Observation: Turnagain

Location: Eddies

Date:
Observer:
Route & General Observations

Skied Eddies, sticking to lower angle terrain near the ridgeline. Normal skin track up and stayed fairly close to the skin track on the way down, skiing the meadows just skier’s left on the sub-ridge.

Red Flags
Red flags are simple visual clues that are a sign of potential avalanche danger. Please record any sign of red flags below.
Obvious signs of instability
Recent Avalanches?No
Collapsing (Whumphing)?No
Cracking (Shooting cracks)?Yes
Observer Comments

We planned to stick to conservative terrain today, and as we left the alder-line below the meadows we had a couple of small collapses of the crust underneath the new snow. It felt like breakable crust with about 6in of light fluffy snow on top. When the crust collapsed through we did get some small shooting crack in places where the snow was more wind affected (nothing further than 3' down low). Higher up on the ridge we did find some pockets of wind affected snow that was starting to turn into small wind slabs. I stomped a couple of these and got shooting cracks up to about 15' in front of my ski. Some of these pockets also moved a little for me but we were in low angle terrain so they could not go far. It seemed that the reactive layer was just the new snow where it was wind affected, and it was failing at the bottom of the new snow or the old/new snow interface, so only 6"-8" deep.

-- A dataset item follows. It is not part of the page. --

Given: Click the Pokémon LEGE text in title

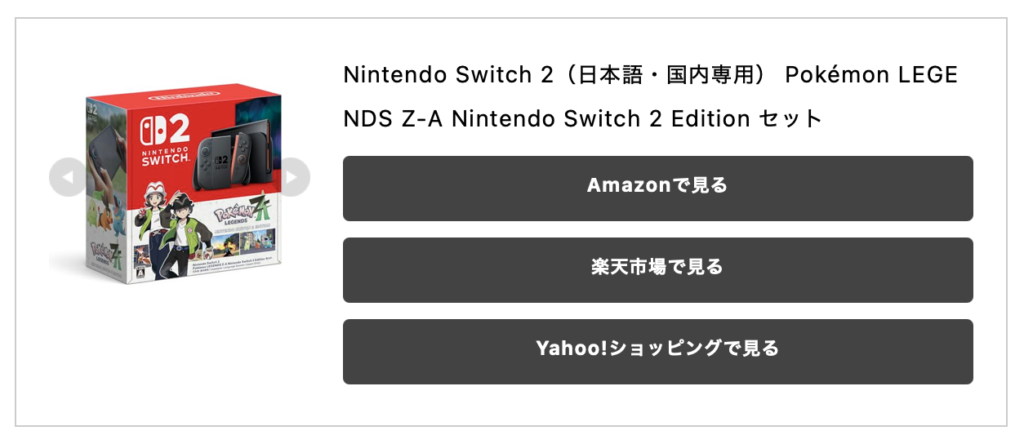Looking at the screenshot, I should pyautogui.click(x=871, y=76).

Weather & Snow Characteristics
Please provide details to help us determine the weather and snowpack during the time this observation took place.
Weather

It was around 32 degrees at the trailhead, and 25 up on the ridge. Mostly clear with a few scattered clouds. Winds were mostly calm and occasionally gusting to light higher up.

Snow surface

Down low we found about 6" of new snow on crust. Higher up was new snow on various crust/wind/soft snow with some pockets of soft, sensitive wind loaded snow.

Snowpack

We dug a snow pit at 2000' on a NW facing slope that had been slightly wind loaded. We found a thick crust 103cm down with a 3cm facet layer on top. With our ECT test that facet/crust combo was unreactive today, but was still a layer of concern. Our only result was ECTN4, 22cm down from the new snow starting to wind slab up and not fully bonding to the old interface. Snowpit profile is attached.